- [DATA SUPPLIED]
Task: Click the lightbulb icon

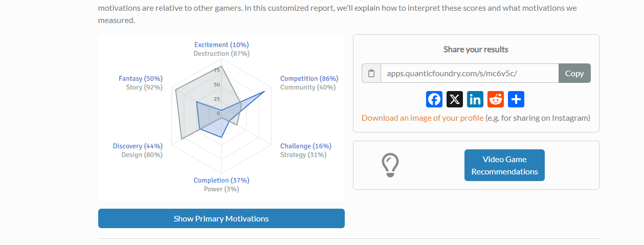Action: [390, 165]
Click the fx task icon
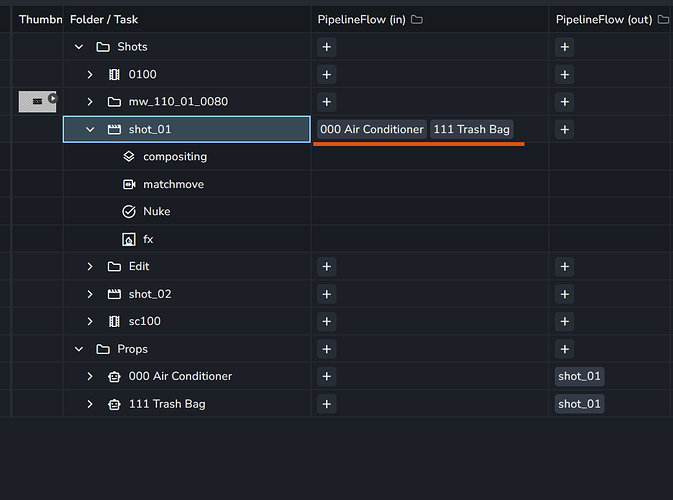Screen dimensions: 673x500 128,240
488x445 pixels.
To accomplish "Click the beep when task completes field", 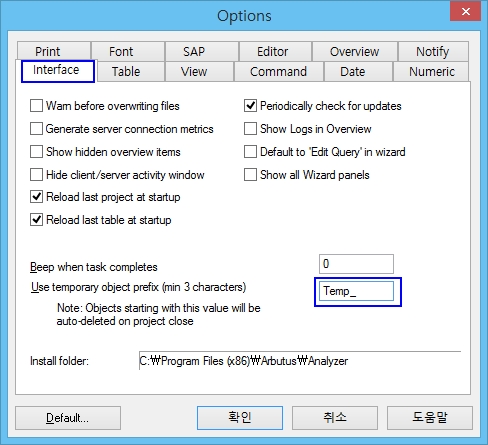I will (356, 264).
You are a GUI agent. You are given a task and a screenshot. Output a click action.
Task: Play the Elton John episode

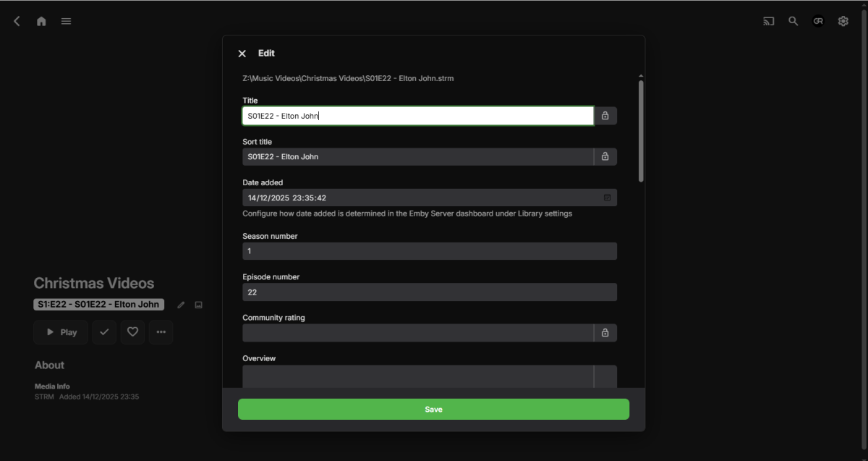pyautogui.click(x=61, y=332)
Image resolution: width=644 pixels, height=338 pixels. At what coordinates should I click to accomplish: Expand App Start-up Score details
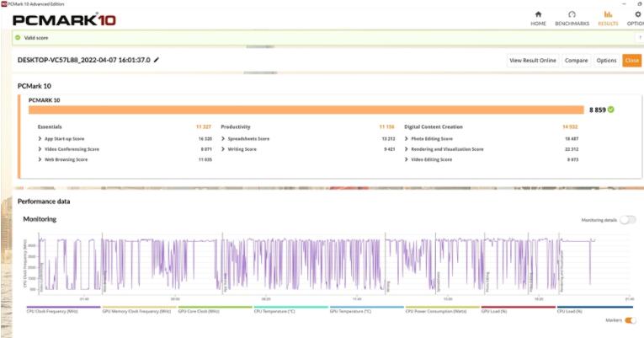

- [YOUR GOAL] The answer should contain only the lines from the one with "Task: Play the Elton John episode" through the last line of the material, given word for word and without pictures.

- [EXPECTED ANSWER]
Task: Play the Elton John episode

pyautogui.click(x=61, y=332)
Image resolution: width=644 pixels, height=338 pixels. At what coordinates should I click to accomplish: Expand App Start-up Score details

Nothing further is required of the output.